The couple always spent a lot of time doing things together, and that hasn’t changed. Although they now have three grown children, two sons and a daughter,they have always made time to be together, whether riding a motorcycle, hiking, riding in go-karts or horseback riding.
Dawn said one of the reasons their marriage works is because they genuinely like each other and have a strong foundation.
“We’ve had our ups and downs like everyone else,” she said. “But we always struck through it, and are always on the same page. We do things separately but mostly we do things together.”
“It’s hard to describe … it’s like I can come home from a hard day at work and tell her and she listens,” Greg said.
There’s the girl I’m going to mary
In 1953, Mary was waitressing at Wenk’s, a bar, restaurant and bowling alley in downtown Dells and Vearn was having a beer with his boss.
“She came with a bar order on the other side of the bar and I looked at her and said to my boss, there’s the girl I’m going to marry,” Vearn Golz said.
A couple of weeks later, Vearn asked Mary out and they’ve been together since. They dated for two years and got engaged during Mary’s senior year at University of Wisconsin Stevens Point. They married Oct. 15, 1955.
They moved into the house they still live in on Bowman Road in 1957.
“We had a baby boy and it was cold in our apartment, and so we thought we needed to look for something,” Mary Golz said.

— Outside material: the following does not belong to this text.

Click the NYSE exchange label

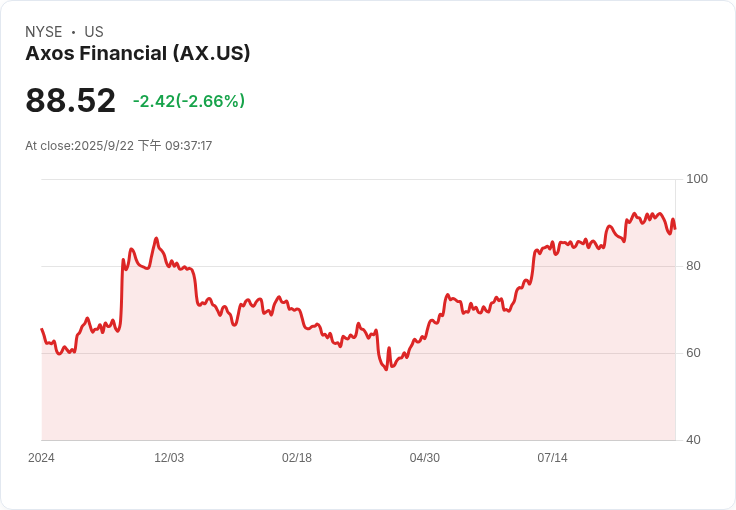point(43,32)
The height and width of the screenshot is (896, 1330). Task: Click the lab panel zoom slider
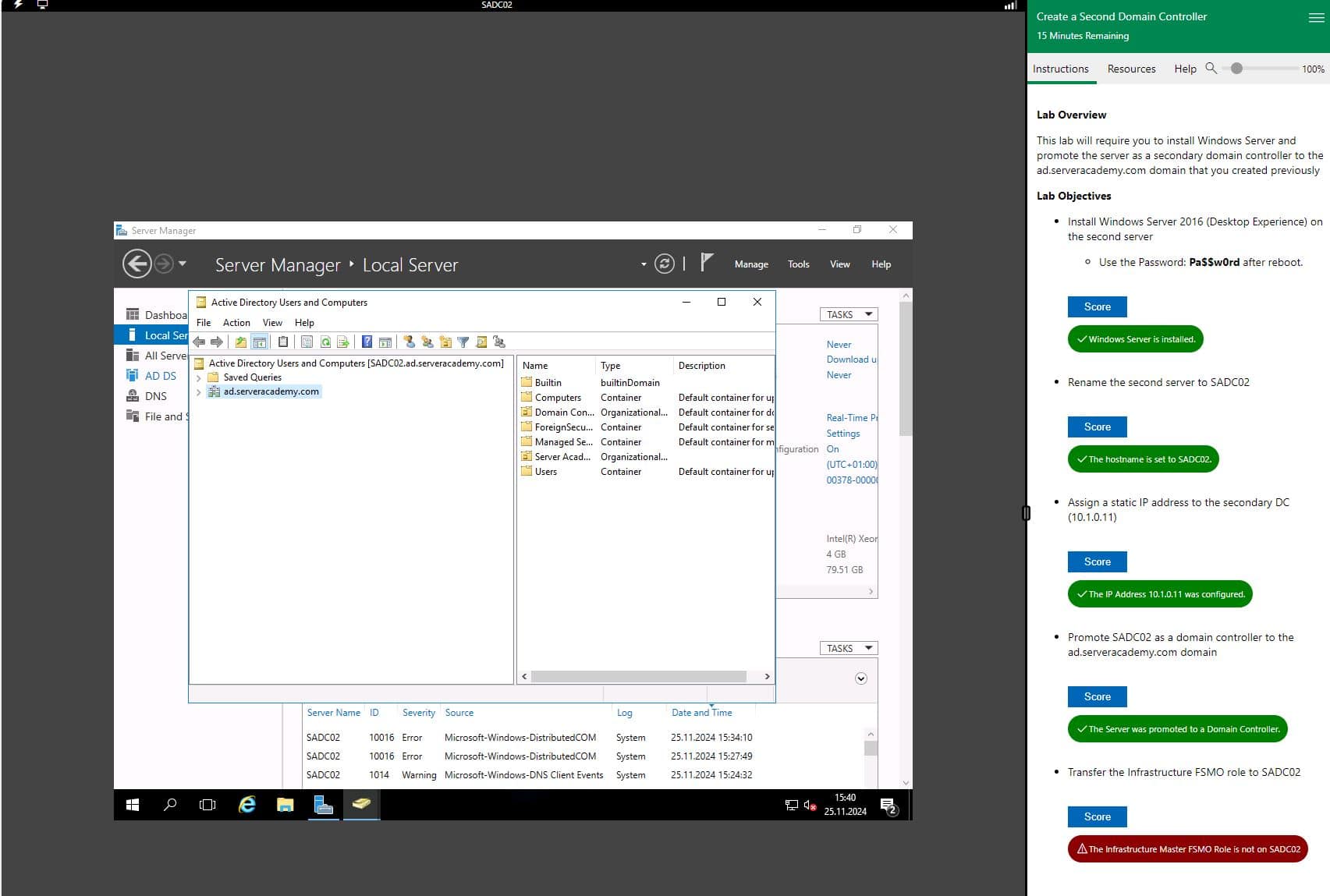click(x=1236, y=69)
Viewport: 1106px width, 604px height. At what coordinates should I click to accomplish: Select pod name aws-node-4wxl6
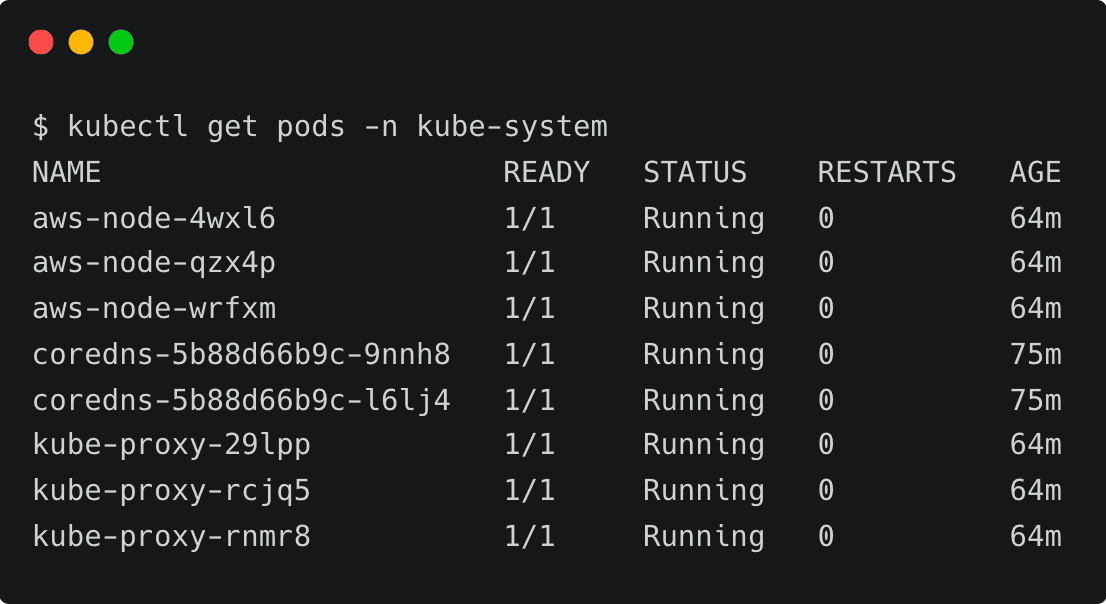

It was there they raised their four children, Wayne, Teresa, Cathy and Susan. The pair have 10 grandchildren and seven great-grandchildren.
Vearn Golz said they like to do everything together, but one of their favorite activities is watching the children participate in sports.
“From grade school to high school to college, we’ve followed the family,” Mary Golz said.
“They don’t miss anything,” said daughter Susan Golz. “They are just there for their family, always.”
Susan Golz said her mother still makes everything for Christmas dinner including the roast, salads and four kinds of homemade cookies.
Growing up, she said her and her siblings believed in Santa Claus for forever. Her dad would lock the house and the whole family would go look at Christmas lights by St. Cecilia Catholic Church. When they returned, Santa had come.
Her parents had a neighbor sneak the presents in while the family was out, which was a secret they found out as adults.
The couple said they’ve made a point of celebrating all of the holidays with each other, to each other.
Vearn Golz said Mary has been and is a great mother, grandmother and great-grandmother. He said he likes her looks, personality and patience with him.
Mary said she likes how tall and kind Vearn is, and how he keeps busy with puzzles, crosswords and watching television.
“We try to eat healthy, get some exercise, keep up-to-date with what’s going on in the world, not that we always agree with it,” she said. “Be kind.”
Susan Golz said when her mom walks into the kitchen, she still kisses her dad on her way by.
“We still say thanks, no thanks, I love you, when a lot of couples forget those words,” Vearn Golz said.
“They just have this love for each other,” Susan Golz said.
Vearn said all of their children are hard workers, which he thinks they adopted from their parents.
“When you grow up in Wisconsin Dells, you start working early,” Susan Golz said. “You start babysitting, then you work at the attractions or the stores.”
The Madison LPN said her and her siblings worked all summer and during the school year.
Susan Golz said she’s inspired by the time and care her parents take for the family, the community and church.
The couple belongs to St. Cecilia’s and Vearn has been an usher there for about 40 years, Mary Golz said.
“They get up and they go to church without fail,” Susan Golz said.
“I think it’s very important in a relationship to have faith,” Mary Golz said. “It gives us a direction.”